It wasn't uncommon to meet fellow Northerners in the lobby, or share a taxi to the airport, the way it's done in Iqaluit. 

For decades, Ottawa's Southway Inn has been a popular spot for Nunavummiut visiting Ottawa. Now, the popular hotel is getting ready to close its doors, so it can reopen as a retirement residence. 

Peter and Theresia Zlepnig opened the doors on the Southway in 1958. It was then a small, seven-unit motel at the corner of Bank Street and Hunt Club Road. They've kept the business in the family for 40 years. 

"I believe it's in our family value to provide hospitality and service," said the couple's grandson, Fred Zlepnig, who now runs the business with his brother Stephen and son Adam. 

Peter Zlepnig and Fred Zlepnig break ground on the Southway Inn

In 1958, Peter Zlepnig (left) and his grandson, Fred Zlepnig broke ground on the Southway Inn at the corner of Bank Street and Hunt Club Road in Ottawa. Now Fred Zlepnig is helping to transform the Southway into the Waterford Retirement Residence. (Submitted by the Southway Inn)

Over the years, the Southway has grown, ballooning to a 170-room hotel with a restaurant, but the goal of the business has stayed the same: "Providing a service to people and making them happy."

It all started at a trade show

One short plane-ride away, the nation's capital is a common destination for Nunavummiut and others living in the Baffin region, and the Southway's proximity to the airport, and a shopping mall, has made it a popular spot.

But it wasn't always that way.

Fred Zlepnig says it all started with a visit to a trade show in Iqaluit, 25 years ago, when the family sold its vision of a "home away from home" to a Northern audience. 

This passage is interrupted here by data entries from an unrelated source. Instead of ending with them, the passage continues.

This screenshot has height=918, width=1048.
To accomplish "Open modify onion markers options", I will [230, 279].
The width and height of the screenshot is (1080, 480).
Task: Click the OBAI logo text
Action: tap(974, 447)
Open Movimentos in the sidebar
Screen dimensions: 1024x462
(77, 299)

Since then the Zlepnigs have felt a close connection to the territory. 

Starting in January, Nunavummiut will need to find a different place to hang their hat when they're shopping for their next sealift or visiting some southern relatives. 

That's when the Zlepnigs plan to change the hotel into the Waterford Retirement Residence.

"The idea came about in casual conversation," said Zlepnig. "Wouldn't Southway make a great retirement home?" 

Over time, that idea took shape and now the Zlepnigs are excited to complete the transformation on the building they practically grew up in.

"It's a business that we also thoroughly enjoy."